(Exercise objective)
Only the text belongs in the answer: every line of the records below, transcribed exactly.

Saved entries
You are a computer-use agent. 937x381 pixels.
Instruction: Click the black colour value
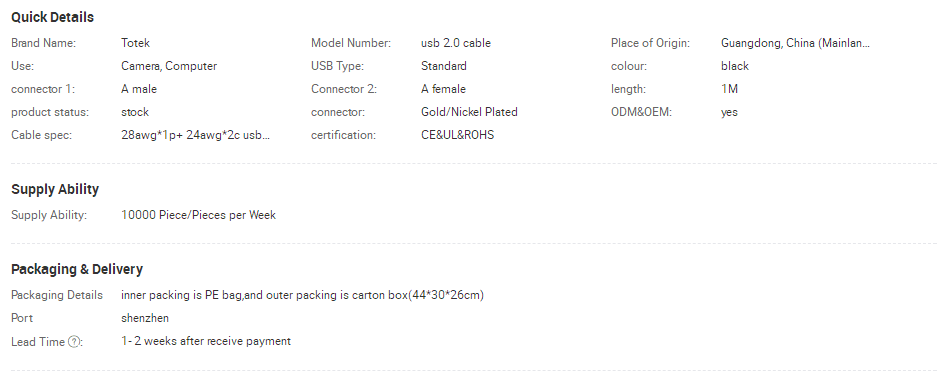[x=735, y=66]
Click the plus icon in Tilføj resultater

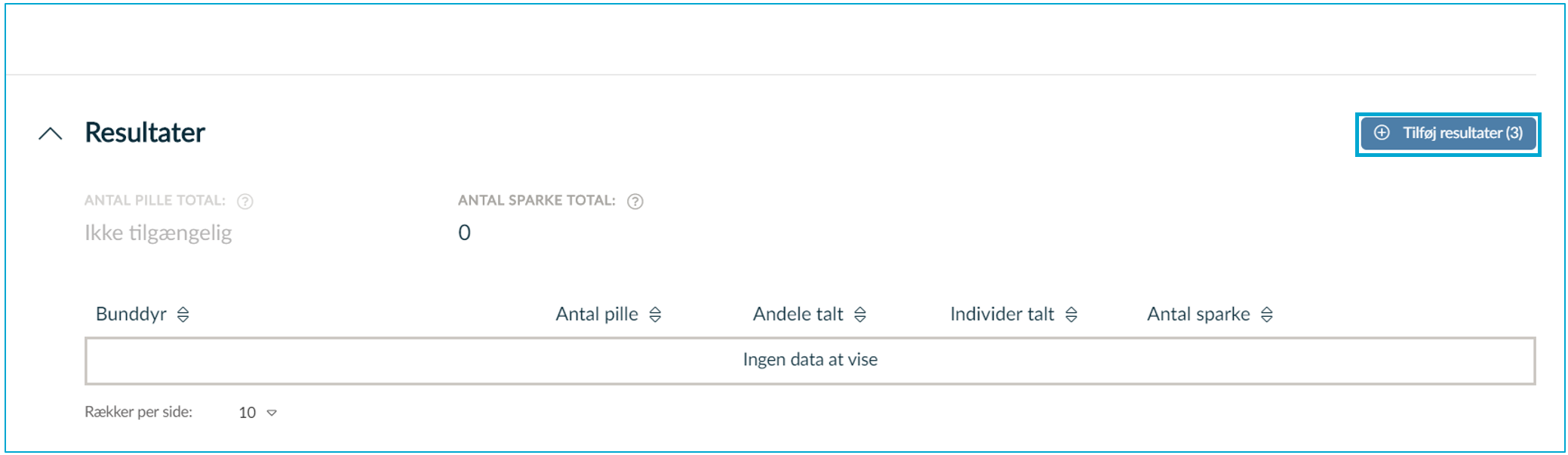click(1382, 133)
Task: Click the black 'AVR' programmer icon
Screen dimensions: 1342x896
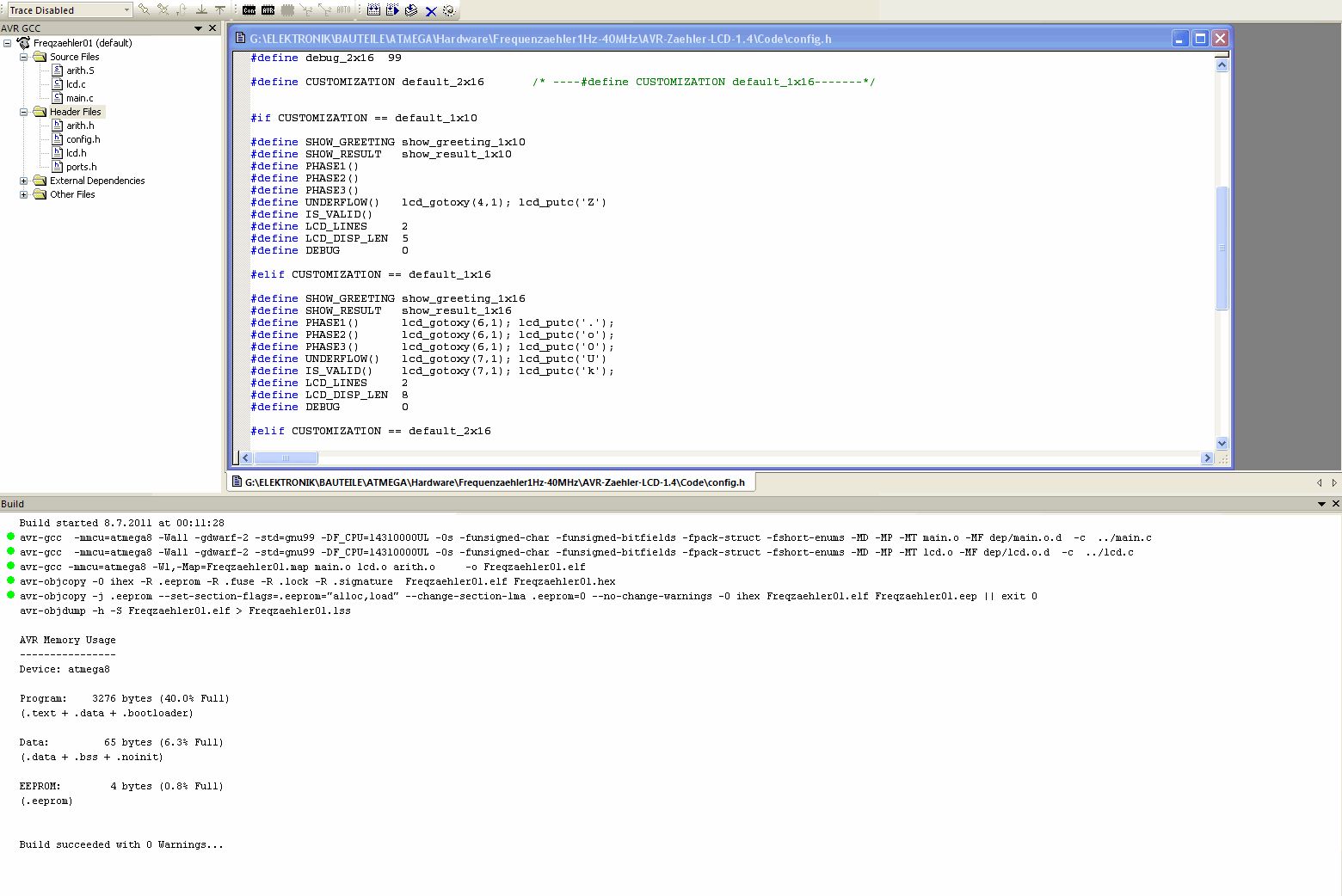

(Expected answer)
You are a computer-use agent. 937x381 pixels.
Instruction: Click the black colour value
[x=735, y=66]
Click the plus icon in Tilføj resultater

click(1382, 133)
Task: Click the black 'AVR' programmer icon
Screen dimensions: 1342x896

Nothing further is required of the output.